En 2003, cuando el revival de los grupos de los sesenta estaba en auge y cuando se aprestaban para una gira mundial, uno de los mellizos, Maurice, empezó a sentir molestias en su abdomen. Fue internado y tras unos estudios en los que no se podía determinar con certeza su afección, el cuadro empeoró. Una lesión intestinal provocó su muerte en enero de 2003. Tenía 53 años.
Los dos miembros supervivientes del grupo, sus hermanos Barry y Robin, decidieron de manera automática dar por terminado el grupo. No podrían volver a un escenario sin su hermano. El mellizo Maurice era el catalizador entre los dos egos siderales de sus hermanos. Sin su intermediación la convivencia sería imposible. Ya no podrían ser los Bee Gees. A lo sumo Barry y Robin pero sin Maurice nada sería igual.

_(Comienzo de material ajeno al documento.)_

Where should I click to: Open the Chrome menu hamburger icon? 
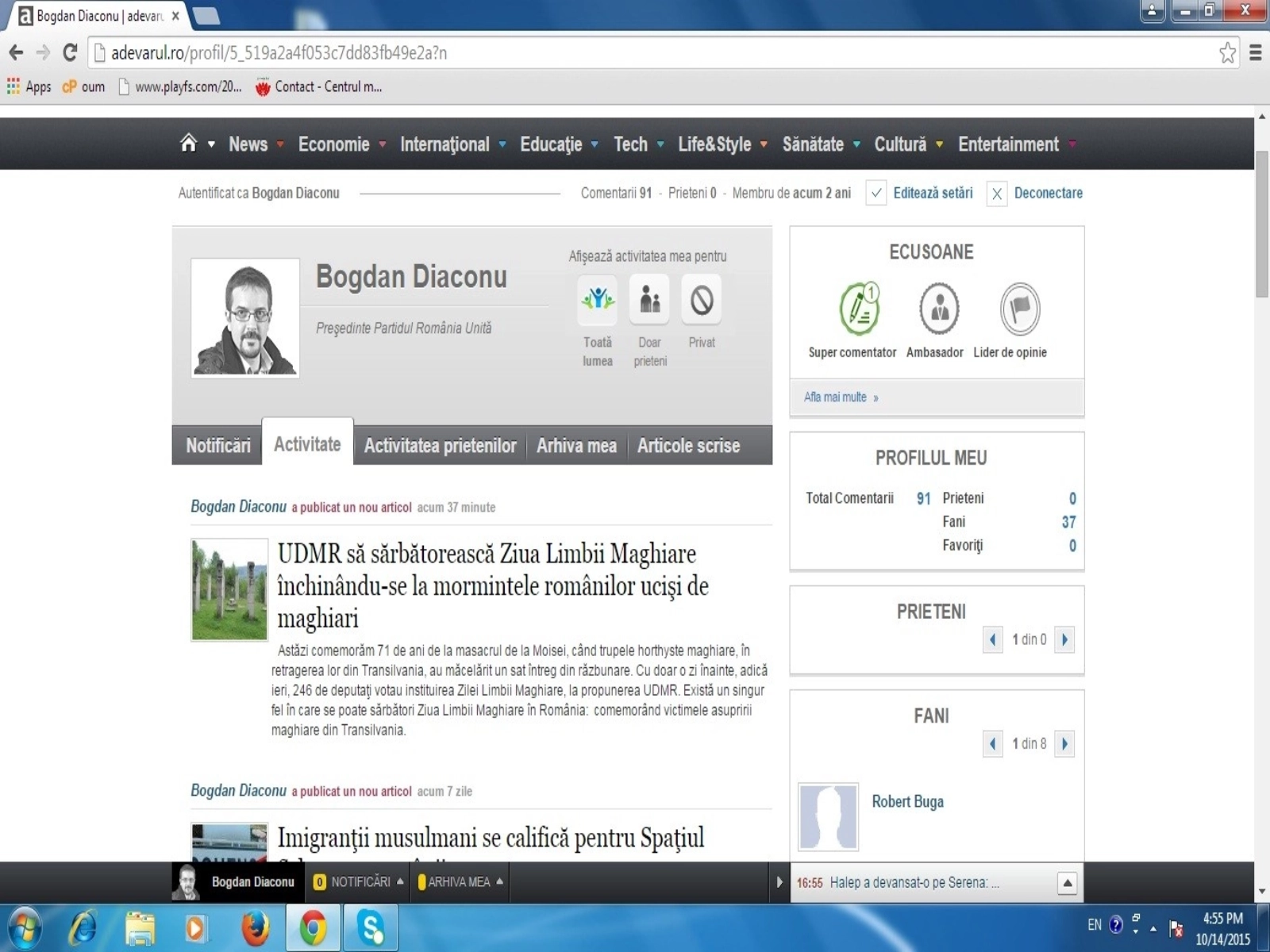[x=1256, y=53]
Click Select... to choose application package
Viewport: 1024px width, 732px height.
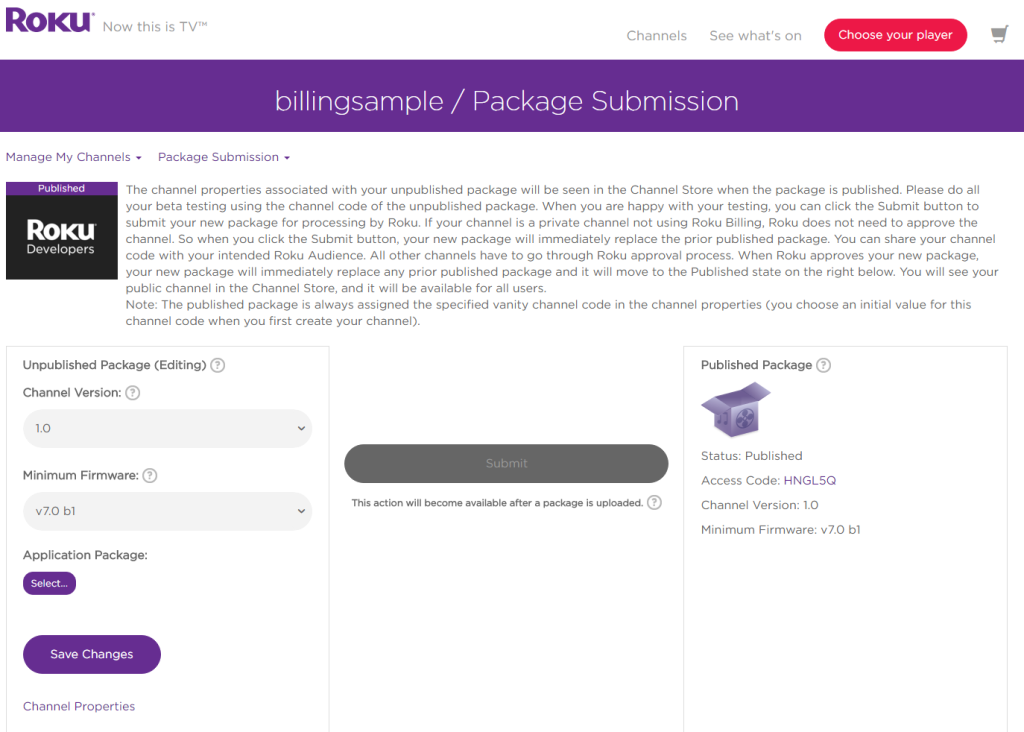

Ocho años después cuando, gracias al paso del tiempo y al deseo de volver a ser aplaudidos, pensaron en su regreso. A ninguno le había ido bien solo. Su público les pedía los viejos temas, los de los hermanos. Pero, otra vez, la muerte se interpuso en sus planes. Un cáncer de colon provocó la muerte de Robin a los 62 años.
De los Bee Gees sólo sobrevivió el hermano mayor, nombrado hace poco Caballero de la Corona Británica. La mayor víctima de esta cadena de muertes y dolor, sin duda, fue Barbara Gibb, la madre de la banda familiar más exitosa de la historia, que debió ver cómo morían tres de sus hijos. Barbara falleció en 2016 a los 96 años.
A los Bee Gees los atravesaron el éxito y la muerte, tal vez, como a ninguna otra familia de la música. Sin embargo sus canciones, de género incierto y sin el prestigio de las obras de otros grupos, permanecen de pie, invictas, inexpugnables.